Tonight I took a personality assessment (and an excruciating basic math skills assessment, and also some analogies and basically, I took the GRE again) for a job that I'm very excited about. It wasn't one of those MMPI type tests where they ask if you sometimes like to kill people or if Jesus has ever sent you a birthday card, no. It was the kind of test where 150 questions are actually 15 questions, each reworded ten times.

Apparently in order to get a job these days, you don't have to have a college degree or any experience, so long as you're consistent.

The second section consisted of a series of two juxtaposed activities, and you had to choose which activity you'd prefer to involve yourself in, with a scale of four allowing you to indicate the veracity of that preference.
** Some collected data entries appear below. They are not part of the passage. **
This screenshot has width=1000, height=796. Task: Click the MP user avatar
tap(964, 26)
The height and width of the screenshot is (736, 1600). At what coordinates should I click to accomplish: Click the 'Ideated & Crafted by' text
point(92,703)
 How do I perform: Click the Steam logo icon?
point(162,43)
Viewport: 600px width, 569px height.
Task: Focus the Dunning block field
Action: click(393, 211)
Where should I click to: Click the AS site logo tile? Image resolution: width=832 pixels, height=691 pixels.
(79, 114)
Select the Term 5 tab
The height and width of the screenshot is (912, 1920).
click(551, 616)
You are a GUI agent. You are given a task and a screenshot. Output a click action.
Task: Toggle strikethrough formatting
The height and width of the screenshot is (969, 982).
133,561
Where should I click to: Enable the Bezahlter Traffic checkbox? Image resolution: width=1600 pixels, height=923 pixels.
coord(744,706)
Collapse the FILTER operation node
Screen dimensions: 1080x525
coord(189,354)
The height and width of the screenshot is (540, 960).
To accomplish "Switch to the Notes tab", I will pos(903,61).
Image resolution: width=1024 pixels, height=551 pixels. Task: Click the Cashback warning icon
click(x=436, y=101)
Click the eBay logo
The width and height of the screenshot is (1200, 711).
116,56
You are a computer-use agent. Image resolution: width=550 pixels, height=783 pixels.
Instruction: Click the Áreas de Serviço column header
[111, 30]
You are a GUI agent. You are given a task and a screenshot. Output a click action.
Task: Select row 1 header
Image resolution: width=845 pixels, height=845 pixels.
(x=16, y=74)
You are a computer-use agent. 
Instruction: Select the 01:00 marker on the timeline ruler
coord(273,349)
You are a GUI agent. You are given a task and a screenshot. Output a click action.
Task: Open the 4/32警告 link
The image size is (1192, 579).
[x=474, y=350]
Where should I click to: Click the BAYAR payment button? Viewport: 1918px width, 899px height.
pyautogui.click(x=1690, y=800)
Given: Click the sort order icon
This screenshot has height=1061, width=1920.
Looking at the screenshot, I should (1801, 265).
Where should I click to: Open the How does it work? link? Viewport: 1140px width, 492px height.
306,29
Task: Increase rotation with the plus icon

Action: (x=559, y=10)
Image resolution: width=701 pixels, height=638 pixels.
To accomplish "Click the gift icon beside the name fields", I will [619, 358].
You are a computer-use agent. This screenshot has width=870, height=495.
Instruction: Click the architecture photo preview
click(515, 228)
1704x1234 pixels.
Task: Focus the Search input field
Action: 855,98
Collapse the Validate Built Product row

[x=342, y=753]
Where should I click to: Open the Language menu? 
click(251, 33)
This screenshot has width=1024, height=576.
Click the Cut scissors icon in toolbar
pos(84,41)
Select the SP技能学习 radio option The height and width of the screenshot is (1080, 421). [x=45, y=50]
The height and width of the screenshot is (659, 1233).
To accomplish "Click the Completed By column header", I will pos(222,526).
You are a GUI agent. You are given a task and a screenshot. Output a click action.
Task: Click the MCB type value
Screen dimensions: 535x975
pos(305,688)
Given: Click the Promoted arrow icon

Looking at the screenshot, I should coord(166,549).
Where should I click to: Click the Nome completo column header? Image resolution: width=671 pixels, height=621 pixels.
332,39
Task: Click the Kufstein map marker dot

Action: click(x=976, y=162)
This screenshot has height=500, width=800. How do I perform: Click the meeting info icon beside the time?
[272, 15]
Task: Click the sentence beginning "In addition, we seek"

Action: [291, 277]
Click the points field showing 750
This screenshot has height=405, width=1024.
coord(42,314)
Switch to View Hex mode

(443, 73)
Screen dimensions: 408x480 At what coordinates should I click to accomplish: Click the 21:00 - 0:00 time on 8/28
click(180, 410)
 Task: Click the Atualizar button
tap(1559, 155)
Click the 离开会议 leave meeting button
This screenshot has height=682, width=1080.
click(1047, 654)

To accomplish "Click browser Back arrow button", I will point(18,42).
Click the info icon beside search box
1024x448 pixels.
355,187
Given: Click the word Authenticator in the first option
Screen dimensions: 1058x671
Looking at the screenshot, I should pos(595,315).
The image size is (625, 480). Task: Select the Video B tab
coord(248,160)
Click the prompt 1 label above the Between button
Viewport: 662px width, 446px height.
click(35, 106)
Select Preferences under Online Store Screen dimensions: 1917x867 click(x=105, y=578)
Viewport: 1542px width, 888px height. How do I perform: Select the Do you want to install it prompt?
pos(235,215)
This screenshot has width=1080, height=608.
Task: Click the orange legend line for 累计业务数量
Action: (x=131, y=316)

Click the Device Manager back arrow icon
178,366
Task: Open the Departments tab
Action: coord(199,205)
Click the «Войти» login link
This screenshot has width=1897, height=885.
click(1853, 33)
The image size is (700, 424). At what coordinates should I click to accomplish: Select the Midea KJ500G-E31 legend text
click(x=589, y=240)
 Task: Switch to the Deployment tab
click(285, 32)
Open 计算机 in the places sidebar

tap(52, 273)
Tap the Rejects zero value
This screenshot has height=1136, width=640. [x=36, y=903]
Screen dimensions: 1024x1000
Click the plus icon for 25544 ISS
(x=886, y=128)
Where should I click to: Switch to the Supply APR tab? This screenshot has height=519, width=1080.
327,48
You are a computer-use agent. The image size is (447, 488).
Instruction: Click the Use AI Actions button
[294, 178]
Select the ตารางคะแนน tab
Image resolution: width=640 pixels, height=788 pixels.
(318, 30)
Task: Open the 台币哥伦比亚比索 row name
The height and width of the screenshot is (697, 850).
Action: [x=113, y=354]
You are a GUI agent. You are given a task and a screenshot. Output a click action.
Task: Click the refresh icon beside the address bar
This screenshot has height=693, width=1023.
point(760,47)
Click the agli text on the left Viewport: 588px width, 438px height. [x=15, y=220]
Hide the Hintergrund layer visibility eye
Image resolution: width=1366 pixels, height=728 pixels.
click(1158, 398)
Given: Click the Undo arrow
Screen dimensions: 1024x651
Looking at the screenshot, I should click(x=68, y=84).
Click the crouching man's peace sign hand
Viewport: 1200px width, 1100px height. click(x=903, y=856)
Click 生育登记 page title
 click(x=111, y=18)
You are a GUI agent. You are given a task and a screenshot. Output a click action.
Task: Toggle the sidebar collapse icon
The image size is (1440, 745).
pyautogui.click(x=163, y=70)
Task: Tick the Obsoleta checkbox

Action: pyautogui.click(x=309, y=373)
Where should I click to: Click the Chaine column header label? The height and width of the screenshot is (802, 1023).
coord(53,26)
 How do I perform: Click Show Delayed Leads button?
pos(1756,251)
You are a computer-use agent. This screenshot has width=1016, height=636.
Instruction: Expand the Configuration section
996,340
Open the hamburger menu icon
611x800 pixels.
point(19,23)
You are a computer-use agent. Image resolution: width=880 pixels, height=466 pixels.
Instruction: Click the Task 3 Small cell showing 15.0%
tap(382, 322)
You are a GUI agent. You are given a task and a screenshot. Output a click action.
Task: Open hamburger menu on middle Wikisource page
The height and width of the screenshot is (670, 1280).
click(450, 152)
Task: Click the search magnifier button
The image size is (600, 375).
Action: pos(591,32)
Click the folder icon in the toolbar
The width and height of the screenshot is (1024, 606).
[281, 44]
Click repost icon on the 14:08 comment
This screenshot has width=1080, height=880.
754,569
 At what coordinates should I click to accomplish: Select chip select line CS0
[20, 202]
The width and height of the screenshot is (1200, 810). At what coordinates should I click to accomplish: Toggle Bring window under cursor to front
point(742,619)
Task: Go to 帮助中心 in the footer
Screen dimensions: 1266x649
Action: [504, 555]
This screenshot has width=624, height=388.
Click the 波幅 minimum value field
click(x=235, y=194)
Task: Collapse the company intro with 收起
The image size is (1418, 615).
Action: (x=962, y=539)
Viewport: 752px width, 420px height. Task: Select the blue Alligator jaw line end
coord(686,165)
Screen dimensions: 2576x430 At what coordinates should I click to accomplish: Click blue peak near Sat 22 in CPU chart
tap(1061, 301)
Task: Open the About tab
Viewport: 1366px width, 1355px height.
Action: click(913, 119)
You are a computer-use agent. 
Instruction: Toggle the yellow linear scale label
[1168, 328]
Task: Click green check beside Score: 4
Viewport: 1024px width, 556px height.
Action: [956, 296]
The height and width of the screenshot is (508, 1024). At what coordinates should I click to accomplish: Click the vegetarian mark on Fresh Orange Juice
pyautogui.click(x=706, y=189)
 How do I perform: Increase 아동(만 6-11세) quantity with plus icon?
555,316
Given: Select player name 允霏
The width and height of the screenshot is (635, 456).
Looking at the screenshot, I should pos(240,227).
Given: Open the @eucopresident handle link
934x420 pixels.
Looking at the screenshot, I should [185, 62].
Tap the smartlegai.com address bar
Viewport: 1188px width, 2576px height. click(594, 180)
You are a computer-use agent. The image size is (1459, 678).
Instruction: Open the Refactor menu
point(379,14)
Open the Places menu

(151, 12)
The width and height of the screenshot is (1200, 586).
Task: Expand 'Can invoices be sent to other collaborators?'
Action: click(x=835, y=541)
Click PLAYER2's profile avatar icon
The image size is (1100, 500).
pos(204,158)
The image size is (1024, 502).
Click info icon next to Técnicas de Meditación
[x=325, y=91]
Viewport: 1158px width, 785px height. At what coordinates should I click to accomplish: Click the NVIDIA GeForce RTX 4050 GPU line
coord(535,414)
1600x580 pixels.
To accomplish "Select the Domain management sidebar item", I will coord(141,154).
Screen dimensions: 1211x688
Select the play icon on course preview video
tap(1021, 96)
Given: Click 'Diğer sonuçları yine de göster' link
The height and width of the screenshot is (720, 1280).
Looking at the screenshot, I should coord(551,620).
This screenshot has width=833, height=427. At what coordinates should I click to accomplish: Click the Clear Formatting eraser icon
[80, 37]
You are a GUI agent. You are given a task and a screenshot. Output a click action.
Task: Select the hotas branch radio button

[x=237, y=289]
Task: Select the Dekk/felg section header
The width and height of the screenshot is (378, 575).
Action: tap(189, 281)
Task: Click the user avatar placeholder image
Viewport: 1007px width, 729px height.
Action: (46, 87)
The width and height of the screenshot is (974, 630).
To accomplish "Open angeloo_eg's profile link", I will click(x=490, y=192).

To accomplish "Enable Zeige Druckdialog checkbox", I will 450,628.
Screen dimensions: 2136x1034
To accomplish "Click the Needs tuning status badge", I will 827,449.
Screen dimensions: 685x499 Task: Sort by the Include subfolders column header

About halfway down the list, after hemming and hawing, because honestly I feel pretty good about most of the activities they had listed (though I cast my vote firmly in favor of building a deck rather than balancing my checkbook), I see these two options: Studying Geology or Writing a story, poetry, or screenplay.

Are you freaking kidding me? This test, it tried to kill me. I believe I spent at least half of my allotted hour gaping slack jawed at the screen, trying to decide how on earth I was supposed to choose between two so clearly awesome activities, both of which I have participated in and enjoyed in great drafty measures at various times in my life.

Now I'm at a loss. I'm not entirely certain I want this job anymore. I'm not entirely certain that there should not be a special place reserved in hell for the kind of people who would ask a girl to choose between Studying Geology and writing a story. Especially for a job in finance. The ambivalence, the indecision, it abounds. I am being suffocated by an atmosphere filled with swirling metaphor.

I'm no psychologist, but I'm pretty sure that this is just a bunch of tomfoolery, and mostly the creators of said test have been peeking in my windows at night, trying to figure out how to finally break me.

What have I done to deserve this? I just want a job, not another existential dilemma. Clearly we're all stocked up on those over here.